Standard General Sues American Apparel Lenders

Manufacturing

As of Thursday, January 26, 2017

As American Apparel is shuttering its downtown Los Angeles clothing factory and laying off thousands of workers, hedge-fund investor Standard General is suing the various lenders that bailed the garment company out of bankruptcy for the first time last year.

Defendants named in the case, filed Jan. 23 in U.S. Bankruptcy Court in Delaware, include Monarch Master Funding, Coliseum Capital Partners, Blackwell Partners and Goldman Sachs.

Standard General, which used to be an American Apparel shareholder and is a member of the lender committee that holds 90 percent equity in the company, maintained the lenders, without informing Standard General, loaded up the company with $82 million in additional debt between April and October 2016 while it sought a buyer, the lawsuit maintained.

“The loans were entered into on a piecemeal, ad-hoc basis, (sometimes only one week apart), at a time when the company was rapidly losing funds … and unable to pay its debts as they came due,” the lawsuit said.

The terms of the loans allowed the lenders to jump ahead of Standard General in American Apparel’s capital structure, the lawsuit claims.

Standard General said that under the turnaround plan, American Apparel was supposed to get out of the knitting and dyeing business in Los Angeles, move its downtown Los Angeles clothing production to the southeastern section of the United States, and fix its global supply chain in an attempt to continue operating.

“The lender committee and its representative assured Standard General that they were committed to pursuing a complete operational turnaround for the company and investing further in the business,” court documents said.

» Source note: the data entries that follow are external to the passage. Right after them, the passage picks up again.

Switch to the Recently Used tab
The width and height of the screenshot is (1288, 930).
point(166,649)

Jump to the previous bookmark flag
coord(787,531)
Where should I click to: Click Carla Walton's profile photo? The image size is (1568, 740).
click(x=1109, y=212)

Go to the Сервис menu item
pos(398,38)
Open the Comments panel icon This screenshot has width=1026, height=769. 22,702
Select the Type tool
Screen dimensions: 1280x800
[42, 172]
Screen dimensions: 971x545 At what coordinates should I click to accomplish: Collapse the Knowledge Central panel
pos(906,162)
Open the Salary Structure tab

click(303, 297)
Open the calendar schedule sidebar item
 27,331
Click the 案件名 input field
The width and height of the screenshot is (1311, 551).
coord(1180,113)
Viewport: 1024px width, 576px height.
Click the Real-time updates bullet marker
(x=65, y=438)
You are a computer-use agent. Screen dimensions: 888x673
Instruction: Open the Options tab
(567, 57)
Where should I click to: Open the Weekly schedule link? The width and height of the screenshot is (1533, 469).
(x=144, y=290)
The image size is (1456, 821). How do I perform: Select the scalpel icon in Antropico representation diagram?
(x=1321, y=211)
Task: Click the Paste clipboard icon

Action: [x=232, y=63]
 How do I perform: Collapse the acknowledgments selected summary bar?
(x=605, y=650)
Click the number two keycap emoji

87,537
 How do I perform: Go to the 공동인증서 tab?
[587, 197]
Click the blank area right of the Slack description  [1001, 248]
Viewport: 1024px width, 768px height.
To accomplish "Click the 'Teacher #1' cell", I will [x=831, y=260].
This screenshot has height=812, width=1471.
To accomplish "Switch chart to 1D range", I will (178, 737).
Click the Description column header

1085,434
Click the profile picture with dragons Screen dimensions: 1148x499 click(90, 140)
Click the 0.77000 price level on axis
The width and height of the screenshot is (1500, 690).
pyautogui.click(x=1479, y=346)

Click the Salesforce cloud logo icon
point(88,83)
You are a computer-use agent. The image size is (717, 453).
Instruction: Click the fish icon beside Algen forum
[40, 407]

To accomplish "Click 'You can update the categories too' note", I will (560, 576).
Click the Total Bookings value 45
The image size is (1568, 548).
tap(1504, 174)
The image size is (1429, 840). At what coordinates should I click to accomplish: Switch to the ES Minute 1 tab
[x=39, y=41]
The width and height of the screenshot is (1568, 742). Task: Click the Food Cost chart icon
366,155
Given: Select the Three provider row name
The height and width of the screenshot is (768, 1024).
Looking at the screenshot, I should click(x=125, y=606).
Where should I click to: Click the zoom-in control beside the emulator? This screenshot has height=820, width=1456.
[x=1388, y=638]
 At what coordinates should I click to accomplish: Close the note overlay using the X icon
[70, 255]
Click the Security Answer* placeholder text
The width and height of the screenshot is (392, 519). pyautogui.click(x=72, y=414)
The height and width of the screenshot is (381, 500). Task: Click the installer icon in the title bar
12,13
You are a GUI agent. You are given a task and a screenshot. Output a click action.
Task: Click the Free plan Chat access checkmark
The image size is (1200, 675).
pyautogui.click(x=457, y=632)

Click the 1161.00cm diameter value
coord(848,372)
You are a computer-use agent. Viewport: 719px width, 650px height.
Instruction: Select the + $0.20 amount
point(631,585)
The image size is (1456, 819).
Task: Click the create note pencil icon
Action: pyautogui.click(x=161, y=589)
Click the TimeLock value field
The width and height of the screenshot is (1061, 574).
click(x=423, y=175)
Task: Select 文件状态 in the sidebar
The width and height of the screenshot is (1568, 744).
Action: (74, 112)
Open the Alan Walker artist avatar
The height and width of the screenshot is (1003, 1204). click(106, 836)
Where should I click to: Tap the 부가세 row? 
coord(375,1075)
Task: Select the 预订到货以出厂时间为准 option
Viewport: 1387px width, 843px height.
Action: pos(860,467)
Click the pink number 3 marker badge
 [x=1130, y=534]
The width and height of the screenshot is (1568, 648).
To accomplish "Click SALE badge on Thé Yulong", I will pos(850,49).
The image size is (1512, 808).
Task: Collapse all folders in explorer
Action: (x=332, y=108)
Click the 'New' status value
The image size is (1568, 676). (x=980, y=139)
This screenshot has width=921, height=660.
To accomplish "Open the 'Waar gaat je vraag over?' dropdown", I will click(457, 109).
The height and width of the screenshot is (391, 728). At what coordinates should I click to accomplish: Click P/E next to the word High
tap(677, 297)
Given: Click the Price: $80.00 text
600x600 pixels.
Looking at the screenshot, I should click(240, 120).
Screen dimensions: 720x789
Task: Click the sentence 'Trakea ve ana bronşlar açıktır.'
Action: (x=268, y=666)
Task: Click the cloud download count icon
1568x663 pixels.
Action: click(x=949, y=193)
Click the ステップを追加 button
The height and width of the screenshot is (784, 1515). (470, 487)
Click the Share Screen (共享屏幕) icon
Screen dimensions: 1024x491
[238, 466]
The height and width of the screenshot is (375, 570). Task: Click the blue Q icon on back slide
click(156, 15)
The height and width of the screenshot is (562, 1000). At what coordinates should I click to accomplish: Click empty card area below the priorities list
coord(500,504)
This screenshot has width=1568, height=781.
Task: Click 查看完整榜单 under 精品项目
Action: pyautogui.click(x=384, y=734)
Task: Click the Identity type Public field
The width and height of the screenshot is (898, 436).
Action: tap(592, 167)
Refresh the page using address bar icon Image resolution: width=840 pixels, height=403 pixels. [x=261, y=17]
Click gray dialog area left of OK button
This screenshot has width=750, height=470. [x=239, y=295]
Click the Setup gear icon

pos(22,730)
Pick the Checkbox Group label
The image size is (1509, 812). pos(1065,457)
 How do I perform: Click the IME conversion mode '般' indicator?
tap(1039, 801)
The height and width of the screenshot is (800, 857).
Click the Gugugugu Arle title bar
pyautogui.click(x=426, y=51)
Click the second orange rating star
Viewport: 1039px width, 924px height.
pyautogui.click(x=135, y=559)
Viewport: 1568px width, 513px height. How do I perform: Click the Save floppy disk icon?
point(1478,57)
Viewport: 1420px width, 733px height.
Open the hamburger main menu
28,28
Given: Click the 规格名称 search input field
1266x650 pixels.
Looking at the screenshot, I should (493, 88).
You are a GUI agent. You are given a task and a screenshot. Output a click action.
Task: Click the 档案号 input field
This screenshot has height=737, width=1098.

But Standard General maintains that the lenders really wanted to quickly exit the first bankruptcy, filed in October 2015, so the company could be sold and the lenders could make a “quick profit at a premium price,” the lawsuit said. But that didn’t happen when a buyer dropped out.

As the lenders looked for another buyer, the company’s factory was losing a boatload of money every week, the lawsuit said. “The lender committee did not pursue any operational or transactional solution to the company’s financial woes other than to attempt to find a new purchaser for the company,” Standard General said in its legal filing.

During this time, several high-level executives resigned from the company. In her September 2016 resignation letter, Chief Executive Paula Schneider said the sales process might not enable the brand to remain true to its ideals. Chief Financial Officer Hassan Natha also resigned.

According to the lawsuit, American Apparel and its financial adviser, Houlihan Lokey Capital Inc., resisted Standard General’s proposals to purchase the company’s retail sector weeks before the second Chapter 11 bankruptcy was filed on Nov. 14, 2016.

After an auction, a bankruptcy court judge in January approved Gildan Activewear’s $88 million purchase of American Apparel’s intellectual-property rights, wholesale merchandise and some manufacturing equipment.

On Jan. 16, American Apparel started laying off 2,500 workers as another 1,000 workers waited for their eventual firing after the company’s factory is closed. Remaining employees have been told their last day of work will be between Feb. 6 and Feb. 20.